La cirugía es excepcional, al igual que el tratamiento hormonal. Cuando no está claro si es un testículo en ascensor o una criptorquidia propiamente tal, se puede usar gonadotrofina coriónica humana como prueba terapéutica; yo utilizo la APL en dosis de 5.000 unidades, repartidas en 1.500 unidades, día por medio, en una semana. En el caso del testículo en ascensor, con este tratamiento se logra el descenso en 10 a 15 días, confirmando por lo tanto el teste en ascensor. Si el testículo no baja con el tratamiento significa que es una criptorquidia y debe realizarse cirugía.
Es muy importante conocer la condición de testículo escurridizo (gliding testis), término acuñado por Hadziselimovic para aquella situación en que se puede palpar el testículo en la ingle y se le puede desplazar hasta el escroto, pero al soltarlo vuelve a ascender de inmediato. En ese caso el órgano debe ser fijado, porque 25% de ellos van a terminar en atrofia.

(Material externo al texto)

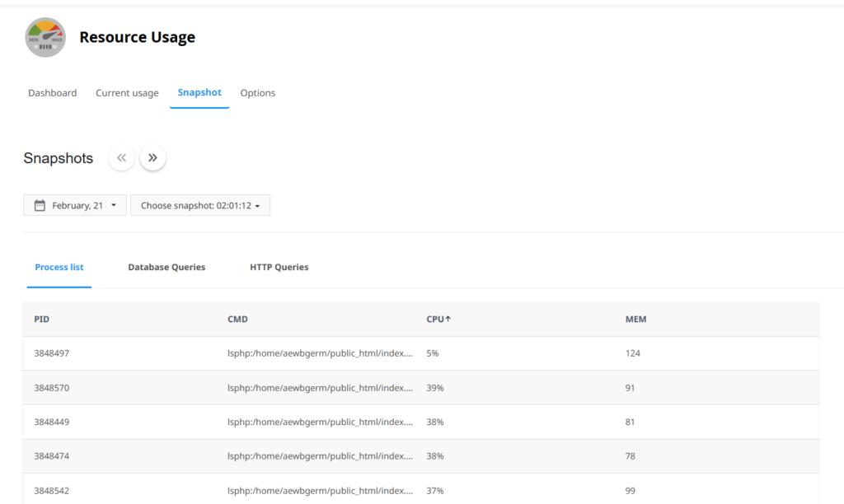Switch to Database Queries tab
The image size is (844, 504).
[x=166, y=268]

El varicocele es muy frecuente en la adolescencia, ya que se describe hasta 15%, pero la pesquisa es muy baja porque a esa edad no van al médico, no se enferman casi nunca, nadie los mira y ellos tampoco piden ayuda. La gran mayoría de los pacientes adultos infértiles lo son por esta causa; en la mitad de las parejas que se hacen estudio de fertilidad la causa está en el hombre y de ellos, la gran mayoría tienen varicocele. Desgraciadamente, cuando se soluciona el varicocele en la edad adulta, la mejoría en cuanto a infertilidad no es muy alta.
El varicocele tiene grados de 1 a 3; el grado 1 es leve y suele pesquisarlo el especialista durante el esfuerzo máximo de Valsalva, estando de pie, mientras que en el grado 3, en el examen en decúbito se observan grandes dilataciones venosas, sin que el niño tenga que hacer ningún esfuerzo. En cuanto a conducta, en los grados leves sólo se observa; los grados mayores o sintomáticos se deben derivar a especialista y se intervendrán sólo los grados 3 o cualquier grado que se asocie a atrofia testicular o disminución de su consistencia, y los sintomáticos.

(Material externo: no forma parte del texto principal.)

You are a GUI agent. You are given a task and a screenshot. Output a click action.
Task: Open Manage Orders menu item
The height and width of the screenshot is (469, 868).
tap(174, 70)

Los factores de lesión afectarían el teste contralateral, como el pH inadecuado, la temperatura aumentada y una serie de elementos tóxicos, ya que esta sangre viene del riñón; 95% de los varicoceles son del lado izquierdo, porque anatómicamente drena a la vena renal izquierda, mientras que la sangre del lado derecho va a la cava directamente; por lo tanto, lo que refluye es sangre renal, una sangre bastante inadecuada que probablemente afecta al lado contralateral, lo que podría explicar la infertilidad. Los vasos gonadales principales son, lejos, los más frecuentemente afectados.
La intervención se está haciendo por vía laparoscópica; se aislan los vasos principales, que están muy dilatados, se queman o ligan y luego se seccionan. Los resultados son muy buenos; con las técnicas habituales el porcentaje de recidiva era de 15%, mientras que con las técnicas laparoscópicas ha bajado a 5-7%.

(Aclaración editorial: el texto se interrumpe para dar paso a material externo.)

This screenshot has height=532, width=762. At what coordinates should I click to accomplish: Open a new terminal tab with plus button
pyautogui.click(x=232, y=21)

El 95% de los recién nacidos nace con fimosis. A medida que el niño va creciendo, por fenómeno de apoptosis las células de la interfase glanuloprepucial se van descamando y liberando el prepucio. En esta etapa se habla de adherencias balanoprepuciales y la sustancia producto de la descamación y la degeneración celular, conocido como esmegma, se ve dentro de las adherencias como unas pequeñas perlas blancas o quistes, cuya presencia es fisiológica. 50% de los niños tendrán fimosis a los 2 años y 5% a los tres o cuatro años de edad.
La fimosis puede ser adquirida o secundaria a fenómenos cicatriciales, producto del masaje prepucial indicado por algunos médicos. De aquí lo proscrito de esta maniobra en los niños. En pacientes con antecedentes de atópia o alergias se puede ver la balanitis xerótica obliterante, una condición inmunoalérgica que produce balanitis crónica y secundariamente fimosis severa en niños prepúberes.
Como complicación del masaje puede sobrevenir episodios de parafimosis, condición de “estrangulamiento” del glande al forzar bruscamente la retracción del prepucio por detrás del balano. Se han descrito casos de necrosis del glande, secundaria a este accidente ue siendo una urgencia urológica, es excepcional. La reducción manual de la parafimosis es la solución en la gran mayoría de los casos pero ocasionalmente debe realizarse cirugía.
La fimosis aunque sea extrema prácticamente no se considera como causal de uropatía obstructiva.
No hay razones médicas para circuncidar a los recién nacidos según la Academia Americana de Pediatría. La gran mayoría solucionará espontáneamente la fimosis fisiológica en los primeros años de vida. El tema de higiene es un hábito más que un problema quirúrgico, lo mismo el tema de transmisibilidad viral en la patogenia del cáncer cervicouterino, cuya epidemiología se relaciona más con conductas promiscuas que con la circuncisión como mecanismo de solución.
La circuncisión está indicada desde el tercer año de vida (algunos plantean que debe hacerse a los dos años), salvo que esté asociada a prepucitis, balanitis o infección urinaria recurrente en los cuales previamente se debe considerar la cirugía como parte del manejo médico de su condición. En una experiencia realizada en conjunto con los nefrólogos de nuestro hospital y avalado por literatura extranjera, los niños con un cuadro de infección urinaria confirmada, evaluación urológica normal y exámenes de orina dudosos fueron circuncidados, con lo que mejoraron. En muchos niños con malformaciones como reflujo vesicoureteral, también se puede justificar la circuncisión como complemento al tratamiento médico, bajando considerablemente la tasa de bacterias disponibles para producir infección urinaria.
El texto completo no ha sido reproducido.